Il y a une masse critique, un temps non négligeable, à consacrer à l’expérience. On est loin de la validation par ‘numéro 0’ pratiquée en presse magazine, en fait pour mesurer le potentiel d’originalité d’une maquette imitant la plupart du temps servilement quelques ‘succès’ reconnus. L’extrapolation statistique du ‘potentiel’ économique, sur un domaine innovant, ne repose sur aucun historique…
Merci de votre réponse, Virginie, mais je posais la question de l’existence chez les éditeurs non de chaînes de production numérique mais de chaînes de numérisation, ie de conversion de l’analogique = papier au numérique. Ma participation à la mise en place de Persée, il y a un bout de temps maintenant, m’a montré que la numérisation d’un patrimoine imprimé n’était pas un mince affaire et demandait la mise en place de processus matériels et logiciels très spécifiques et lourds, très différents des processus nécessaires à produire du livre numérique à partir de fichiers numériques déjà existants en amont de la chaîne de production du livre papier. Et même ainsi, hors pdf, le résultat n’est pas satisfaisant sans une importante intervention humaine (voir les epub proposés par Internet Archive, bruts de numérisation et pour la plupart illisibles; ce n’est pas pour rien que la ressource principale pour le livre numérique ancien – epub ou mobi, je ne compte pas là le format pdf – reste le projet Gutenberg).
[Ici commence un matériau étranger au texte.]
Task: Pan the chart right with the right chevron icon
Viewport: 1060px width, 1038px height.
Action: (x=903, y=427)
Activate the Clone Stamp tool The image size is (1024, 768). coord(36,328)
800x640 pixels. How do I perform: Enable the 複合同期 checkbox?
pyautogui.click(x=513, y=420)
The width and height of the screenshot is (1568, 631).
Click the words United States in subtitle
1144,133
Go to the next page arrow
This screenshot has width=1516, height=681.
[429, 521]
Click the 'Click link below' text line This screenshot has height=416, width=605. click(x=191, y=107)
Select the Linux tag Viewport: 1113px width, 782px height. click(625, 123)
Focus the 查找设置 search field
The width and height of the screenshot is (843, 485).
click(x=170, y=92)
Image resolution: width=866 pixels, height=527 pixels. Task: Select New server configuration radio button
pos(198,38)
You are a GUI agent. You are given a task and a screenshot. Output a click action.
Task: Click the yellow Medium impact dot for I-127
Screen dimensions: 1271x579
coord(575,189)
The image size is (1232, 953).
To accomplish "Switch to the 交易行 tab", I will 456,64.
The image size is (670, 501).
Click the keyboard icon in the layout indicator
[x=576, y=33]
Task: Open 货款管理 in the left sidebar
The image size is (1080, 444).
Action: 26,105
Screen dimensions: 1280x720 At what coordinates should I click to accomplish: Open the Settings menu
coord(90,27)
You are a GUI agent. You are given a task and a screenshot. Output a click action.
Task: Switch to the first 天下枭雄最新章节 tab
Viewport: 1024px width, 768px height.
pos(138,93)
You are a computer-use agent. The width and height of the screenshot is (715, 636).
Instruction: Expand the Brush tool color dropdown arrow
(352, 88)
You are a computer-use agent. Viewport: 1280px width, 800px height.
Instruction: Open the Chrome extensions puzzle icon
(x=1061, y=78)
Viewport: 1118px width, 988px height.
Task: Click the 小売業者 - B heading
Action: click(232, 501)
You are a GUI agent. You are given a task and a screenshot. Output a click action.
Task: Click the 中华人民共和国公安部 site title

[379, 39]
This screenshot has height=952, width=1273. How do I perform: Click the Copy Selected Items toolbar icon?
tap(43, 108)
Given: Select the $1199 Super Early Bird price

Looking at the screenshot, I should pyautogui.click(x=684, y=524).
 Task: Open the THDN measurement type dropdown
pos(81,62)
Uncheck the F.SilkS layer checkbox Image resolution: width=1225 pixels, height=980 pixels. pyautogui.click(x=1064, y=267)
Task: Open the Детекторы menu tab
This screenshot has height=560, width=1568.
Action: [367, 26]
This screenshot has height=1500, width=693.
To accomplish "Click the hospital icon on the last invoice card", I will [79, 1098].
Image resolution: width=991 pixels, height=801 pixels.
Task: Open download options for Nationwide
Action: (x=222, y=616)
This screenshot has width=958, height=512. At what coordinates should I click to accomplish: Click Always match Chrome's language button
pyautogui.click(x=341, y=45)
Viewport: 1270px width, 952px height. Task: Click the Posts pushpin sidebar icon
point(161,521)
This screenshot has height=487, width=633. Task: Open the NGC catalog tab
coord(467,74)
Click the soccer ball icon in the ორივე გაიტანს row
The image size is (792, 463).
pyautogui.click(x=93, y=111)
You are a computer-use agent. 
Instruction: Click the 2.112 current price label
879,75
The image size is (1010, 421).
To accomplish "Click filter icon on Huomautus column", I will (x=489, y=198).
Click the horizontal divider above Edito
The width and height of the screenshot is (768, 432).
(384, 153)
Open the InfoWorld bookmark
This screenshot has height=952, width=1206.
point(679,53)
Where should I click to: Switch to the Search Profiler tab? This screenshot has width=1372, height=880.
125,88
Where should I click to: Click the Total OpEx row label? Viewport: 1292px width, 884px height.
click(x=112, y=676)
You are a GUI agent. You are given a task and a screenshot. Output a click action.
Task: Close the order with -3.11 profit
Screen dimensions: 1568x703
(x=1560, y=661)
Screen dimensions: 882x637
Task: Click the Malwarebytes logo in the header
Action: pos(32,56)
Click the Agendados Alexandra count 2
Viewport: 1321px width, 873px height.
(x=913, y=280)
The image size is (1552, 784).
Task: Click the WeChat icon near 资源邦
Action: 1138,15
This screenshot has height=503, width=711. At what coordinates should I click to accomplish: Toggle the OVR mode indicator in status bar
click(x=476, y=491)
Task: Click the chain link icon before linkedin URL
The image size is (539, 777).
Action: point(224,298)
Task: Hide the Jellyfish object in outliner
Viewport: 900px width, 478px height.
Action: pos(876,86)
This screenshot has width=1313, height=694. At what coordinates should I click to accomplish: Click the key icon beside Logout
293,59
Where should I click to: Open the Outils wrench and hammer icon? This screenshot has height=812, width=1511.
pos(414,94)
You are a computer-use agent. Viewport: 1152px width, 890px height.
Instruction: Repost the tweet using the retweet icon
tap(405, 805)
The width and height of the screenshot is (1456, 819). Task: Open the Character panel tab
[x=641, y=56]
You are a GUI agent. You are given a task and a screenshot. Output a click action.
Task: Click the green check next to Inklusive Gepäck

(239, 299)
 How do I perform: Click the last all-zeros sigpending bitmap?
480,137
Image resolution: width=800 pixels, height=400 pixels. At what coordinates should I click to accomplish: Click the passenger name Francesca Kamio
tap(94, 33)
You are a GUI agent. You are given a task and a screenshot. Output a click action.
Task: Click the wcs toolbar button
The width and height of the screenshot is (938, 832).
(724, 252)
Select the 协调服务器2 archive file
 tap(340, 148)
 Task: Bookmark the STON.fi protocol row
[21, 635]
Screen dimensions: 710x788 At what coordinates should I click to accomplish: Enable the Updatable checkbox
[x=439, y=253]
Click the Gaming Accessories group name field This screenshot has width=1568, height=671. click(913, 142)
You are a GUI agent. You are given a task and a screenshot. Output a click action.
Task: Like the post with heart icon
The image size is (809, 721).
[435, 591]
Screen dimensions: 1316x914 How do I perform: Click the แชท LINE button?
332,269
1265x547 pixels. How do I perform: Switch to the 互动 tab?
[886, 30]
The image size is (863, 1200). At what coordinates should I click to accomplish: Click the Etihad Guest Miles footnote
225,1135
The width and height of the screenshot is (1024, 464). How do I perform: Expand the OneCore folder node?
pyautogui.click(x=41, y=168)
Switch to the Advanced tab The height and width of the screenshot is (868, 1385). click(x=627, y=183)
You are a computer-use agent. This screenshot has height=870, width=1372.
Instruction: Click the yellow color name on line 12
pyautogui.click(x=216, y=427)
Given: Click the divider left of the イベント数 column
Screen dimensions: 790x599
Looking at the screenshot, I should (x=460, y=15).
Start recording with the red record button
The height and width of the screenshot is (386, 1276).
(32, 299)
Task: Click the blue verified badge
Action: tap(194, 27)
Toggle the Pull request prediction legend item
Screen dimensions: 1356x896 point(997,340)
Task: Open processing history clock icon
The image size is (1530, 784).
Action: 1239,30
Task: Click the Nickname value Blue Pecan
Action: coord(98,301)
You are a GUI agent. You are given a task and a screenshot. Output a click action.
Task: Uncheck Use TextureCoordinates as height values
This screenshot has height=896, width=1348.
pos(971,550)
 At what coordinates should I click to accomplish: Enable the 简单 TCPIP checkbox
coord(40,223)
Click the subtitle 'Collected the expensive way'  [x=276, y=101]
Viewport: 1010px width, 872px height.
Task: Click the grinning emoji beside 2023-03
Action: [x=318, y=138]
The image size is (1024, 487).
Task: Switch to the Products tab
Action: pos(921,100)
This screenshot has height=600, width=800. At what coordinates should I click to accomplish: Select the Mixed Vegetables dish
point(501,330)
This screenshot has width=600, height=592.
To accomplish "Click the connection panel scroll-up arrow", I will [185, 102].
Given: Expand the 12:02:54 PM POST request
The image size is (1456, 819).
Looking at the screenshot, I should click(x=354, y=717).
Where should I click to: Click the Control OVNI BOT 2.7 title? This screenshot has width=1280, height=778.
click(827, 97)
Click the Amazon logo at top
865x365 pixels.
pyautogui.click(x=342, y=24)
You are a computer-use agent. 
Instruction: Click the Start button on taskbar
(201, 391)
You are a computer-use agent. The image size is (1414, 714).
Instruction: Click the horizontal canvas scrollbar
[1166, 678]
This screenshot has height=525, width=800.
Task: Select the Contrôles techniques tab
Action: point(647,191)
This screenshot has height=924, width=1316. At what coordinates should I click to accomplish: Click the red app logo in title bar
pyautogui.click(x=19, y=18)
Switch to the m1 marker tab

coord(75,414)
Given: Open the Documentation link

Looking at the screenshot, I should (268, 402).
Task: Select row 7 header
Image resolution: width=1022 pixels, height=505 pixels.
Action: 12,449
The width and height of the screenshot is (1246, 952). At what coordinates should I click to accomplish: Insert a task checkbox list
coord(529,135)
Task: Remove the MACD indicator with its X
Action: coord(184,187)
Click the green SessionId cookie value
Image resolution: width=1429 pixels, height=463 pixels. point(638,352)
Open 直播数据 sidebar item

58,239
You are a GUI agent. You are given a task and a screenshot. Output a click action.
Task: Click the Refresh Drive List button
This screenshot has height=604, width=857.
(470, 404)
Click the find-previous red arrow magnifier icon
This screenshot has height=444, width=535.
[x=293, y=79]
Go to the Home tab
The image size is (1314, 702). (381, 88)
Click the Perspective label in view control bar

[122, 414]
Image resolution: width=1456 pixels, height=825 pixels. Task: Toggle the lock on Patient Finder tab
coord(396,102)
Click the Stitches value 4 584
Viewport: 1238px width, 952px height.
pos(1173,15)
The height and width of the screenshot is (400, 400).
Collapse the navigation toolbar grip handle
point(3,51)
Si je suis intervenu en commentaire chez Christian c’est à cause des phrases « Les éditeurs sont occupés à numériser les livres contenus dans nos bibliothèques » et « Les éditeurs s’emploient à numériser les livres anciens » qui ne me semblent pas décrire adéquatement la réalité ou du moins laisser dans l’ombre des acteurs importants. Voilà , pardonnez-moi si j’ergote!
Précision: je ne nie pas l’existence de chaînes de numérisation chez les éditeurs, je suis juste curieux à leur sujet et entre numérisation et production numérique, je voulais être sûr de bien comprendre votre réponse :-)
Amazon est à cheval. Nous sommes à poil.
Merci, Virginie, pour cette synthèse que je ne trouve qu’avec retard. J’ajouterais cependant un acteur dans la seconde catégorie: Google! D’ailleurs, si je ne me trompe pas, une bonne partie des livres numérisés mis dans Internet Archive proviennent de la numérisation Google. Votre classification a, pour moi au moins, le mérite de bien distinguer deux types de numérisation rétrospective: les numérisations de masse automatisées à base de scan et d’OCR (Google Books, Gallica…) et les numérisations avec intervention humaine, que ce soit en saisie directe ou en relecture de sortie d’OCR (Gutenberg…). La différence est de taille dans la mesure où sauf exceptions les résultats de la première ne se prêtent guère qu’à la lecture en format image (PDF vs EPUB ou mobi…).